If you only deal with ASCII/UTF-8 with only ASCII characters, then it is probably safe (since 1 byte = 1 char). Otherwise, there WILL be correctness problem. — nhahtdh, Nov 28 '14 at 07:40
That's actually the point of using the `\C` byte pattern over something like `.` in that it will exactly match the behavior of `preg_match`'s offset parameter, which offsets in bytes, not characters. It's sometimes an annoyance, but by using `\C` and going by byte not character it is at least consistent with the `preg_match` and `preg_match_all` — Brian North, Nov 28 '14 at 07:46
Maybe some additional info from chat starting from [here](http://chat.stackoverflow.com/transcript/message/20295694#20295694) probably until [here](http://chat.stackoverflow.com/transcript/message/20296739#20296739) — HamZa, Dec 09 '14 at 10:41

nhahtdh · Accepted Answer · 2015-05-25T08:31:02.530

Short answer

In non-UTF mode, UTF-8 library

Assuming your PCRE library bundled with PHP is compiled as 8-bit library (UTF-8), then in non-UTF mode

\C

is equivalent to

[\x00-\xff]

and

(?s:.)

Any of them can be used in a look-behind as replacement for offset field in preg_match and preg_match_all functions.

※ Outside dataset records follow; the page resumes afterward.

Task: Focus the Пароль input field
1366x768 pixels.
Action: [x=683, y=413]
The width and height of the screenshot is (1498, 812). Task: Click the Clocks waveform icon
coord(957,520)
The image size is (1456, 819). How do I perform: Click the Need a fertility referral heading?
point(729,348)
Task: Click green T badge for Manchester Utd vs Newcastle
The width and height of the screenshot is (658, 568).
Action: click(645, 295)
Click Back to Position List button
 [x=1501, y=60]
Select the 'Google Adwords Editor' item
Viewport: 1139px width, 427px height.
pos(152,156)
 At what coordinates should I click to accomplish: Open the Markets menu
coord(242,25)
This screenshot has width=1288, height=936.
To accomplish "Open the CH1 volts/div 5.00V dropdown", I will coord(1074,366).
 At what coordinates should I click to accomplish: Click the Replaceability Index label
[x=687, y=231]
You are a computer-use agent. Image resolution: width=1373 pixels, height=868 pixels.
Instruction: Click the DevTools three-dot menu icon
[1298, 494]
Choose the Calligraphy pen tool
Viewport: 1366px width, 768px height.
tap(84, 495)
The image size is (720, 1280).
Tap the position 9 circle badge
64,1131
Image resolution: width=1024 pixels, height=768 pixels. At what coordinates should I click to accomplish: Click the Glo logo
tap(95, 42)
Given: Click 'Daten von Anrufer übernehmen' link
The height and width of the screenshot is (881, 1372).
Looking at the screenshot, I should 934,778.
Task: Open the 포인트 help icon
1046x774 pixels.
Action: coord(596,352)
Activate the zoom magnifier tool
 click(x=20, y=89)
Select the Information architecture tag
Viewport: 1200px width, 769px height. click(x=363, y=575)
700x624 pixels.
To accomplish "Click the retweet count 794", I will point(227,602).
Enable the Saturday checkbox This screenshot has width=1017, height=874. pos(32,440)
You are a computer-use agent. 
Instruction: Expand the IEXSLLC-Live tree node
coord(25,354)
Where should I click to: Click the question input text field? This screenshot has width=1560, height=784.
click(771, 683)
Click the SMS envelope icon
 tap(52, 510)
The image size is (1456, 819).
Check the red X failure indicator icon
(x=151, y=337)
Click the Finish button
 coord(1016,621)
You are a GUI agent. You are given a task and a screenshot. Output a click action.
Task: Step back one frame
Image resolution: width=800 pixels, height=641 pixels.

In non-UTF mode, all of them matches 1 data unit, which is 1 byte in 8-bit (UTF-8) PCRE library, and they match all 256 possible different values.

In UTF-mode, UTF-8 library

UTF mode can be activated by u flag in the pattern passed to preg_* function, or by specifying (*UTF), (*UTF8), (*UTF16), (*UTF32) verbs at the beginning of the pattern.

In UTF mode, character class [] and dot metacharacter . will match one code point within valid range of Unicode character and is not a surrogate. Since one code point can be encoded into 1 to 4 bytes in UTF-8, and due to the encoding scheme of UTF-8, it is not possible to use character class construct to match a single byte for values in the range 0x80 to 0xFF.

While \C is specifically designed to match one data unit (which is one byte in UTF-8) regardless of whether UTF mode is on or not, it is not supported in look-behind construct in UTF mode.

UTF-16 and UTF-32 library

I don't know if anyone actually compiles 16-bit or 32-bit PCRE library, includes it in the PHP library and actually makes it work. If anyone knows of such build being widely used in the wild, please ping me. I actually have no clue how the string and the offset from PHP is passed to the C API of PCRE, depending on which the result of preg_* functions may differ.

More details

At C API level of PCRE library, you can only work with data unit, which is in 8-bit units for 8-bit library, in 16-bit units for 16-bit library and in 32-bit units for 32-bit library.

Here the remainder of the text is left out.